Drive HTTP from your terminal with curl — read responses and headers, follow redirects, send forms and JSON, authenticate, upload files, handle cookies, and pipe the result straight into your tools.

curl is the universal HTTP client: it's on every server you SSH into, it speaks every method, and it shows you exactly what went over the wire. We start from a plain GET and build up real fluency one flag at a time — inspecting headers, following redirects, saving files, posting forms and JSON, setting custom headers, authenticating, uploading, juggling cookies, and shaping requests with query strings. By the end you can read a response down to its status code, fail loudly in a script, and pipe JSON straight into jq. Every step is one command and its exact output, so each flag lands on its own.

_ _ _ _

- _Work to complete_: Reproduce the curl introduction from "Drive HTTP from" to "on its own.", replacing "terminal" with "shell".

Item-finding records:
_ _ _ _

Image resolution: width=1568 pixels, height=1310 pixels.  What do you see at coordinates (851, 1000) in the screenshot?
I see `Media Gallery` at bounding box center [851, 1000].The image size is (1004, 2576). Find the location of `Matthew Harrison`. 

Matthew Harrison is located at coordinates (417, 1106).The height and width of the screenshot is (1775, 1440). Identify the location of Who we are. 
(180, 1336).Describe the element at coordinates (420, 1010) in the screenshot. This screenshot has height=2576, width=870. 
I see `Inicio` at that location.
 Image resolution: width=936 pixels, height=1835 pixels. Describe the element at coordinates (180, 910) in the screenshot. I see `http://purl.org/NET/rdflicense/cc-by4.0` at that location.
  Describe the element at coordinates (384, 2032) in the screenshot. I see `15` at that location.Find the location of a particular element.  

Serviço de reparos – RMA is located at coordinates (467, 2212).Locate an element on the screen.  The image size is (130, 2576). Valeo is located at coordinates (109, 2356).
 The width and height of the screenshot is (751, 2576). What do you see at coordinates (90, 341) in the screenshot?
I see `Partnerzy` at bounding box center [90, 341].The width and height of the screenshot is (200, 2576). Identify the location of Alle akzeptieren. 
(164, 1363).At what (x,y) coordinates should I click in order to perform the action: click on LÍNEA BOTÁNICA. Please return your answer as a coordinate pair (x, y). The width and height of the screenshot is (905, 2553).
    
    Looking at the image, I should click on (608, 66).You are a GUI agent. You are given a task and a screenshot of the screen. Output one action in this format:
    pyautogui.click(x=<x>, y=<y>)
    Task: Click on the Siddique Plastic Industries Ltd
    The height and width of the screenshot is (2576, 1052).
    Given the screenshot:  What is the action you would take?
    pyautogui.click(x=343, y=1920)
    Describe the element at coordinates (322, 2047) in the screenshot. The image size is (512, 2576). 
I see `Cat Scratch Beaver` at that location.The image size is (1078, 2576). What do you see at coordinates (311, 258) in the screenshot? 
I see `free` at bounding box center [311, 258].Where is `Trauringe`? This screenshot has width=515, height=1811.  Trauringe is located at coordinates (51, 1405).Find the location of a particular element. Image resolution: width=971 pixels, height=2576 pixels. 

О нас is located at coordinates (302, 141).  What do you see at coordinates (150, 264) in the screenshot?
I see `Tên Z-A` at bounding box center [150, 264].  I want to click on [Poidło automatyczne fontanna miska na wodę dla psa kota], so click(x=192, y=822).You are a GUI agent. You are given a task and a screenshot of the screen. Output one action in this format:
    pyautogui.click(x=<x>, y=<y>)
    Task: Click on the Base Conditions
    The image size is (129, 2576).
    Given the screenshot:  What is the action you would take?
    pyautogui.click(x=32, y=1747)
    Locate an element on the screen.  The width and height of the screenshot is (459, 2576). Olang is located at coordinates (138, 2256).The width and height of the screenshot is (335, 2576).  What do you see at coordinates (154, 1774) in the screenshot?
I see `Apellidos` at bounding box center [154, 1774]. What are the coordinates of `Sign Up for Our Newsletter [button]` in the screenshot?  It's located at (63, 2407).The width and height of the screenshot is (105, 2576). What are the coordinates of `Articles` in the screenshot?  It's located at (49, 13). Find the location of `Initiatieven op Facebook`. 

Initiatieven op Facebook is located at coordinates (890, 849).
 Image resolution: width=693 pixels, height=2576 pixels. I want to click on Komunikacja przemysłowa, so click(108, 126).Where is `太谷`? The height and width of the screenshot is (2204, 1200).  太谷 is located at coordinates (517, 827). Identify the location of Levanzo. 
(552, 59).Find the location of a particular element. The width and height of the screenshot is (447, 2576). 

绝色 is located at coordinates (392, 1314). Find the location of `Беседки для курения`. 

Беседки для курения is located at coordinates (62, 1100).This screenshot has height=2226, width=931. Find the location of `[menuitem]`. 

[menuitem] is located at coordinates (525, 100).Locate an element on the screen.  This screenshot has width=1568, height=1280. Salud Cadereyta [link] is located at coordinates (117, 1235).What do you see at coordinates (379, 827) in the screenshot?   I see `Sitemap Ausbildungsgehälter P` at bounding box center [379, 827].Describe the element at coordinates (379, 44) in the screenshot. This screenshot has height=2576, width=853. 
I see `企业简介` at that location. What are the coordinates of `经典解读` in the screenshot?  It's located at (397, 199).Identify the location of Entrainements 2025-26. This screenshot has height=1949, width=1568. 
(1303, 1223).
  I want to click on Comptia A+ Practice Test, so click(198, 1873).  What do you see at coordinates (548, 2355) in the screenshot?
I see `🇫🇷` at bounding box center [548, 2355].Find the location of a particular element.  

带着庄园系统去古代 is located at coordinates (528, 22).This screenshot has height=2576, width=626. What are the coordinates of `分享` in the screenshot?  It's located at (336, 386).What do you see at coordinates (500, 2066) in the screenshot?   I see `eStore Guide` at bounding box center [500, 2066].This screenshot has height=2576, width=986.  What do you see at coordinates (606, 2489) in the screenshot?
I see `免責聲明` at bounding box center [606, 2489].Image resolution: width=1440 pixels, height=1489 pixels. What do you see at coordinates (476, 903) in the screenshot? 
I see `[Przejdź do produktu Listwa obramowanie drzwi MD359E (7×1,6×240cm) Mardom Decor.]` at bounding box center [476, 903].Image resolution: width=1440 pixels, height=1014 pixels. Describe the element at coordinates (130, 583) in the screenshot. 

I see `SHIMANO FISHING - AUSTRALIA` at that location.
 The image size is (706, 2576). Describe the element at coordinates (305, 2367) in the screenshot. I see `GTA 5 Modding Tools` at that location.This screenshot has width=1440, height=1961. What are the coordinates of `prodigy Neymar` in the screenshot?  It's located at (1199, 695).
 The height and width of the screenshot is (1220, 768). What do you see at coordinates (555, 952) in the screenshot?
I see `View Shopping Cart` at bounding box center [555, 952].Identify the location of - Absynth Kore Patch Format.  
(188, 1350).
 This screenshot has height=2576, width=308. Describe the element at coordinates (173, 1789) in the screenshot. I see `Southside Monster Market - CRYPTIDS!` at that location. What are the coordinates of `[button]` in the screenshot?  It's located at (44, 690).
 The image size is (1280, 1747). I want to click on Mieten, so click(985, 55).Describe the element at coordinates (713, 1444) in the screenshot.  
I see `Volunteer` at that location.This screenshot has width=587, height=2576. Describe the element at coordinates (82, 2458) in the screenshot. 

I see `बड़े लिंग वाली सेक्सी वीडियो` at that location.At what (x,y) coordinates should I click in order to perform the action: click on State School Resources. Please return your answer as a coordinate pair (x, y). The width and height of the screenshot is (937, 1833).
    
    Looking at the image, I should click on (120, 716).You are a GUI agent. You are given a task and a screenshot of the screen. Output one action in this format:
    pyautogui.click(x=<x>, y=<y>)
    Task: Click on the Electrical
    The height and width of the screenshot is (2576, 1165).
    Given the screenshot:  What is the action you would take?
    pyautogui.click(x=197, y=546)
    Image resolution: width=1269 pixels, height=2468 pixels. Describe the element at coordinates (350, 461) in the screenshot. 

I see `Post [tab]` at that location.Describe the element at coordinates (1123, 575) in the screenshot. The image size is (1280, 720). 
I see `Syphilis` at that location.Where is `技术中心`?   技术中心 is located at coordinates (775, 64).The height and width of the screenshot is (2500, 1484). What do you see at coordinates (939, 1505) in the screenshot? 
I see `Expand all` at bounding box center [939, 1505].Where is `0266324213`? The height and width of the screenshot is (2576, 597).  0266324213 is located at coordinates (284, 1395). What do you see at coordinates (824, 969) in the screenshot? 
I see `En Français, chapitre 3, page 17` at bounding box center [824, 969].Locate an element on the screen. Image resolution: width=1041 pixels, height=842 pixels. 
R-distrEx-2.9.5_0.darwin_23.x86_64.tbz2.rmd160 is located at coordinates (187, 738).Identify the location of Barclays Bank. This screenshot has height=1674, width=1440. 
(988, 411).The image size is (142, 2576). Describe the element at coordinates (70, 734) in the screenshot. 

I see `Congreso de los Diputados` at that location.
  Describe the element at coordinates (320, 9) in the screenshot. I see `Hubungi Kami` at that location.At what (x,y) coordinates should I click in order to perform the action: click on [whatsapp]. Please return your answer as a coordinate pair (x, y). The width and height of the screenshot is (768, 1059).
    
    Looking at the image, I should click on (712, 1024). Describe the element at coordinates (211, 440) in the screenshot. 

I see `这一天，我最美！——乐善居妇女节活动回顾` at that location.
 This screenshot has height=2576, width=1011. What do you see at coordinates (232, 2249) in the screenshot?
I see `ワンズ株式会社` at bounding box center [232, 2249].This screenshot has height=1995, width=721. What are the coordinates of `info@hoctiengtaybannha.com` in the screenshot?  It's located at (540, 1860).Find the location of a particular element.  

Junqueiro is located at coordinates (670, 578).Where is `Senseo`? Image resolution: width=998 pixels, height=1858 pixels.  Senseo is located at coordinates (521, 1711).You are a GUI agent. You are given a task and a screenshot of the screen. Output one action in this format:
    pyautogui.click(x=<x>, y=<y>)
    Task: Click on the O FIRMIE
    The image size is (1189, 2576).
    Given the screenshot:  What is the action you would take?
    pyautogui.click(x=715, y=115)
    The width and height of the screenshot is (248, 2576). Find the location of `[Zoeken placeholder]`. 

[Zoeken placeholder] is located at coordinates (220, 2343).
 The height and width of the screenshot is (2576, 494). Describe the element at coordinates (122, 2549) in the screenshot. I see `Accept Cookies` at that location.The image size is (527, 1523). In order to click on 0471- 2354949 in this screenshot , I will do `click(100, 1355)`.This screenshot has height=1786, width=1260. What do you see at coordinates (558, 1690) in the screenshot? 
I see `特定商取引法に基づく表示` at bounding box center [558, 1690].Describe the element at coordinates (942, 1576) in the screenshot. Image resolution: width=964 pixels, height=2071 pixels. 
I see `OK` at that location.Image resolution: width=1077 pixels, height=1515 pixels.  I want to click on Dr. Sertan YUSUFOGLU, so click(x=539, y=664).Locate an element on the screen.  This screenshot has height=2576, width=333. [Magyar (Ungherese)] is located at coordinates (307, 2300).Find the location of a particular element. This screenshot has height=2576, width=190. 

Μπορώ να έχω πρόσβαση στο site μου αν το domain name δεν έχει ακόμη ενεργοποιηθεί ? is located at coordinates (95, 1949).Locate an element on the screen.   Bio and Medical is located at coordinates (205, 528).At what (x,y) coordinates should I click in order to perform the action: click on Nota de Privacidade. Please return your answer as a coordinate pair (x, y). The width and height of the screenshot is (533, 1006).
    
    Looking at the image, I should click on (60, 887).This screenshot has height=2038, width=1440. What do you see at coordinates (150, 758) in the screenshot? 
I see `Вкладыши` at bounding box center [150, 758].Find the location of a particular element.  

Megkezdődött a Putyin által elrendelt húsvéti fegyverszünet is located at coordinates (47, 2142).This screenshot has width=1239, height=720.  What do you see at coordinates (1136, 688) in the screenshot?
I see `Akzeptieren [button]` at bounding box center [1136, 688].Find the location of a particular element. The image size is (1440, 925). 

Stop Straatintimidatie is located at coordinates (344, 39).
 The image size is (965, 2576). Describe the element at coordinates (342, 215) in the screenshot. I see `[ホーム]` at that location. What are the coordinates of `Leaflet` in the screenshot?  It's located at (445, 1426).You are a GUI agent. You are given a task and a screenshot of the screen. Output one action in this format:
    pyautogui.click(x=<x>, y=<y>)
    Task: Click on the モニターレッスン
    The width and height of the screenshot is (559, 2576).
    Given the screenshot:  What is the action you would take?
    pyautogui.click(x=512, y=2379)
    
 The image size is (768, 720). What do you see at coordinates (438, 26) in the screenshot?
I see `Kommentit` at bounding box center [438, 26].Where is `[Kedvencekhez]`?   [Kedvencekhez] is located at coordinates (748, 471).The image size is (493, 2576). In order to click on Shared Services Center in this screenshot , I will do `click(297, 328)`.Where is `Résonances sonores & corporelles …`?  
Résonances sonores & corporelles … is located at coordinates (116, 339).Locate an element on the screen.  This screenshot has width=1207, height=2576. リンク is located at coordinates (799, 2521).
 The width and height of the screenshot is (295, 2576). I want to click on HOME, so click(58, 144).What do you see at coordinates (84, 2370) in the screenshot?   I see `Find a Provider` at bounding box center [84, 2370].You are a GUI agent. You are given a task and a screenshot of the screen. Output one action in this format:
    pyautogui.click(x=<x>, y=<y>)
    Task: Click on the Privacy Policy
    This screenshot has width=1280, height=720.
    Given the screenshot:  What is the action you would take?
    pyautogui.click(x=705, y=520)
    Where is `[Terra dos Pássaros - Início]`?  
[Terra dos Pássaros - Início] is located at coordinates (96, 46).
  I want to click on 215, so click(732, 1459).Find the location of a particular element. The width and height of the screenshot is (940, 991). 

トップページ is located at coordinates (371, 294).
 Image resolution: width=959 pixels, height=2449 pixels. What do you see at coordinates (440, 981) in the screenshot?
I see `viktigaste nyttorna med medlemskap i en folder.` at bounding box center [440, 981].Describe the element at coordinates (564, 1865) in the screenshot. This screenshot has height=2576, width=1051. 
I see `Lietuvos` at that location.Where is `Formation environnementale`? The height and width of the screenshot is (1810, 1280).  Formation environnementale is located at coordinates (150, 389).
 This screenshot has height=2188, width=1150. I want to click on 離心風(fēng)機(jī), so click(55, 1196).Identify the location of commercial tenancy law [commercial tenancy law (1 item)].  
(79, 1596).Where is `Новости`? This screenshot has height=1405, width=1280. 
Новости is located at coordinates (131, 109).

_ _ _ _

- _Answer in full_:
Drive HTTP from your shell with curl — read responses and headers, follow redirects, send forms and JSON, authenticate, upload files, handle cookies, and pipe the result straight into your tools.

curl is the universal HTTP client: it's on every server you SSH into, it speaks every method, and it shows you exactly what went over the wire. We start from a plain GET and build up real fluency one flag at a time — inspecting headers, following redirects, saving files, posting forms and JSON, setting custom headers, authenticating, uploading, juggling cookies, and shaping requests with query strings. By the end you can read a response down to its status code, fail loudly in a script, and pipe JSON straight into jq. Every step is one command and its exact output, so each flag lands on its own.